#### PROBLEM DESCRIPTION:
Print the lines below from the first one through the line containing "This screenshot has height=439, width=456.", keeping every character unchanged.

#### STORED DATA:
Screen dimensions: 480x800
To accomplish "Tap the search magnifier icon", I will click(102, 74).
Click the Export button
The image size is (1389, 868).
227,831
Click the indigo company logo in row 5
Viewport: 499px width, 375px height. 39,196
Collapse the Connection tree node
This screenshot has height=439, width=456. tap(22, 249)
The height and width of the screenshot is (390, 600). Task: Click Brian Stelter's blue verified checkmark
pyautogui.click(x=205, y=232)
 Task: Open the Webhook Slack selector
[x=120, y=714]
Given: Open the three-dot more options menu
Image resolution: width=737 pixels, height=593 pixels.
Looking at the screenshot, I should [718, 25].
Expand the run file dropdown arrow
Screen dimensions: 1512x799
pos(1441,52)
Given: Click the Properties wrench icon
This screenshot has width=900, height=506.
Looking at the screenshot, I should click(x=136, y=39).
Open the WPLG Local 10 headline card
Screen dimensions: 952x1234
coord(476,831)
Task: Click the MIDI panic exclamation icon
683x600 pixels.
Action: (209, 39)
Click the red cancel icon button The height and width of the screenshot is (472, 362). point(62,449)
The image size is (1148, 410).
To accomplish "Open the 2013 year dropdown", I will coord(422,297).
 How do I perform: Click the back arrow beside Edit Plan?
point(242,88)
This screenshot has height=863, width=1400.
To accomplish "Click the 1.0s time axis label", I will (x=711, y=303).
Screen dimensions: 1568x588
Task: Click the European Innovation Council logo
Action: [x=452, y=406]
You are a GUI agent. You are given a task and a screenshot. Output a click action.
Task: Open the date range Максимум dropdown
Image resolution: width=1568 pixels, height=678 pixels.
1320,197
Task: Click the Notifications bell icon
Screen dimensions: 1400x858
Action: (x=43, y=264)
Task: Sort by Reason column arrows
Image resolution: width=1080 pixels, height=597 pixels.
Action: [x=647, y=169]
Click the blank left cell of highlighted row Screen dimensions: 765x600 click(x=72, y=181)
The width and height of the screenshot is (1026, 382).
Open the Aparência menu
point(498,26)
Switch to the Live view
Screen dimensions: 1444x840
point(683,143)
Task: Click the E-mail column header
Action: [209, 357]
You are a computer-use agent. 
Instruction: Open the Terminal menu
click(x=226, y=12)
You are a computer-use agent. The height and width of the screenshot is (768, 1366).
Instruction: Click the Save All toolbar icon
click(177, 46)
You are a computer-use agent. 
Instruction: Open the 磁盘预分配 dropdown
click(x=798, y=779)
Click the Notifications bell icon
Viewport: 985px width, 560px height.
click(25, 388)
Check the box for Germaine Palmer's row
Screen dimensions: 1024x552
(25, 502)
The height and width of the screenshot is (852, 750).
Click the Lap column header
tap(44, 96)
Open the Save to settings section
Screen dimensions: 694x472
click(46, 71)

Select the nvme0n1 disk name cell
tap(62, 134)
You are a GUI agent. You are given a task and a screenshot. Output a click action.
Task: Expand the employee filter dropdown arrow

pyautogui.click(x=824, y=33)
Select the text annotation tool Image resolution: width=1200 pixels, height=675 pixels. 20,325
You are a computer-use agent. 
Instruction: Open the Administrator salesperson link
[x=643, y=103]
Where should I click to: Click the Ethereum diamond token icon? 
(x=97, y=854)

#### OUTPUT:
Screen dimensions: 480x800
To accomplish "Tap the search magnifier icon", I will click(102, 74).
Click the Export button
The image size is (1389, 868).
227,831
Click the indigo company logo in row 5
Viewport: 499px width, 375px height. 39,196
Collapse the Connection tree node
This screenshot has height=439, width=456. tap(22, 249)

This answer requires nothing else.